Frogs and Toads Are Friends
Toads and Frogs, according to the Wikipedia article of the same title, was invented by Richard Guy as a game between two players, with the rules constrained by simple mathematics.
It can be thought of as a board game, like on a chess board, except we only take 1 row of eight of uncolored squares. The three leftmost squares start with one toad on each of them, the three rightmost squares with one frog each, and the middle two remain empty.

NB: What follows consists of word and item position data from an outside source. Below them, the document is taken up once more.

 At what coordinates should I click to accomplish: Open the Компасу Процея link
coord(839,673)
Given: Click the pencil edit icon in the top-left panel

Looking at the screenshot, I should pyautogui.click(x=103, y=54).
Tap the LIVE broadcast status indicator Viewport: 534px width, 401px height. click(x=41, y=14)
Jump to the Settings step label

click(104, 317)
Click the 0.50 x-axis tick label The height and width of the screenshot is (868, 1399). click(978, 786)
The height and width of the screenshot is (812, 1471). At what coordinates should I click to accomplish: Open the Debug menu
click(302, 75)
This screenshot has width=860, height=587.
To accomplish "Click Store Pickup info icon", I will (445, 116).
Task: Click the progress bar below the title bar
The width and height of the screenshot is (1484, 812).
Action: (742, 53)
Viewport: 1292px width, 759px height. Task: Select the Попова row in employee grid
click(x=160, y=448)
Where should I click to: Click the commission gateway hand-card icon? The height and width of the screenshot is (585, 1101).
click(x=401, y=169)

One player controls the toads, who want to reach the right side, and the other controls the frogs, who want to reach the left side. The game proceeds through each player alternating in taking moves towards the goals of the animals they control, and in order for one of them to win, the other must not be able to take a turn allowed by the rules.
The rules are as follows:
- A player's turn consists of moving exactly one animal they control.
- A player may not move an animal onto a square already occupied by another animal.
- The following list all legal squares that an animal can be moved onto, subject to the previous condition:
- The square directly adjacent in the direction the animal is moving, if it isn't beyond the end of the board. (E.g., the square to its immediate right for a toad, the immediate left for a frog).
- The square that is two squares away in the direction the animal is moving (i.e. the other square that the square mentioned in the previous bullet is adjacent to) if it exists, and only if the square mentioned in the previous bullet is occupied by an animal of the opposite type. (For example, for a frog, it can hop over a toad but not a frog or an empty square. A toad can hop over only a frog, not another toad or an empty square. Neither toads nor frogs can hop over and out of the board.)
An interesting property of these rules is that for each turn the selection of which frog or toad to move determines which square it could land on, since not both of the squares mentioned can be allowed moves at the same time.
Below is an interactive way for you to try out the game, either to play against yourself or play with another person on the same device. The box labelled "Board" will contain the board of squares, and to take a turn you can just click on the frog ("F") or toad ("T") to move. The player controlling the toads will make the first move. Any attempt to make a move not allowed by the rules or to make a move out of turn order (alternating toads and frogs) will result in no change to the board. The board will also indicate if there is no possible move left.
The box labelled "Restart" contains buttons to reset the board to what it would look like at the start. Each button represents a different board size and different number of animals per player.
Lastly, the box labelled "Undo" contains buttons to undo the last moves played on the board, with each button undoing a different number of moves.
The above were implemented using techniques I learned from Chris Fernandi's website, specifically these two blog posts: post 1 and post 2.
This game is also one of many games studied as examples in the first volume of Winning Ways for Your Mathematical Plays written by Berlekamp, Conway, and Guy and published by A K Peters out of Wellesley, Massachusetts, United States. I haven't thoroughly studied the volume but it brings up an interesting notion of numbers.
Specifically, it describes a concept of assigning a number to a two-player game, roughly described as the number of turns needed to counteract the advantage one of the players has. Eventually the possibilities of this value deviate from the integers, and the volume brings up more abstract concepts like the addition of two games, the negation of games, and games whose value isn't positive, negative, or zero.
I can't say I'll come back to this topic but it is a neat one to learn about.
Footnote: more specifically, Winning Ways talks about games where
- the duration of a game consists of players alternating to move from a given position (e.g. an arrangement of pieces on a board) to another
- the moves a given player may take are limited by a fixed, known set of rules
- every single action a player takes has no element of chance in terms of its outcome
- the game's rules decide that the outcome is based on when a player is no longer able to make a move allowed by the rules, and
- the game will end, at some point (i.e. it is impossible for the game to go on forever).
Also, the title of the blog post refers to the book Frog and Toad are Friends, the first of a series of children's books known as the Frog and Toad series that according to Wikipedia was written by Arnold Stark Lobel. I learned about the series from a picture of a cover somewhere online and found the cover cute.
According to the Wikipedia page about him, Lobel passed in 1987 while battling acquired immunodeficiency syndrome (AIDS).